* [Page extract]

Parametric Pareto Set Learning for Expensive Multi-Objective Optimization¶

Conference: AAAI 2026 arXiv: 2511.05815 Code: None Area: Model Compression Keywords: Pareto Set Learning, Multi-Objective Bayesian Optimization, Hypernetwork, LoRA, Parametric Multi-Objective Optimization

TL;DR¶

This paper proposes the PPSL-MOBO framework, which employs a hypernetwork + LoRA architecture to learn a unified mapping from preference vectors and extrinsic parameters to Pareto-optimal solutions. Combined with Gaussian process surrogate models and hypervolume improvement acquisition strategies, the framework efficiently addresses expensive parametric multi-objective optimization problems.

* [Exercises to complete]
1. Answer these questions using the Pareto set learning summary:
(a) At which conference does the paper appear?
(b) What architecture does the PPSL-MOBO framework use?
(c) What kind of surrogate models does the framework use?
2. Reproduce everything in the Pareto set learning summary from "Conference: AAAI 2026" down to "multi-objective optimization problems.", keeping it unchanged.
3. Turn the paragraph of the Pareto set learning summary that begins "This paper proposes the PPSL-MOBO framework" into a short bulleted list that keeps its main facts.

* [Data shown]
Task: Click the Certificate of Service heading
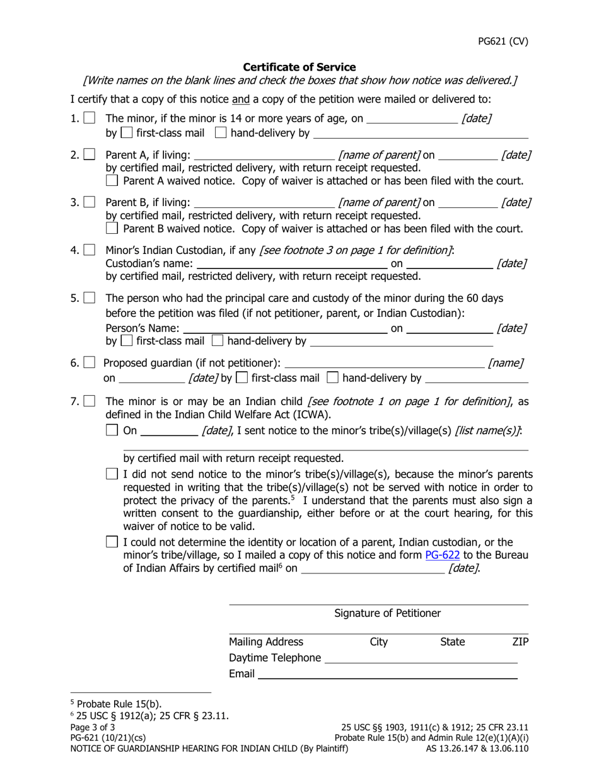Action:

* [List of solutions]
1.
(a) AAAI 2026
(b) A hypernetwork + LoRA architecture
(c) Gaussian process surrogate models

2.
Conference: AAAI 2026 arXiv: 2511.05815 Code: None Area: Model Compression Keywords: Pareto Set Learning, Multi-Objective Bayesian Optimization, Hypernetwork, LoRA, Parametric Multi-Objective Optimization

TL;DR¶

This paper proposes the PPSL-MOBO framework, which employs a hypernetwork + LoRA architecture to learn a unified mapping from preference vectors and extrinsic parameters to Pareto-optimal solutions. Combined with Gaussian process surrogate models and hypervolume improvement acquisition strategies, the framework efficiently addresses expensive parametric multi-objective optimization problems.

3.
- Proposes the PPSL-MOBO framework.
- Uses a hypernetwork + LoRA architecture.
- Learns a unified mapping from preference vectors and extrinsic parameters to Pareto-optimal solutions.
- Combines this with Gaussian process surrogate models and hypervolume improvement acquisition strategies.
- Targets expensive parametric multi-objective optimization problems.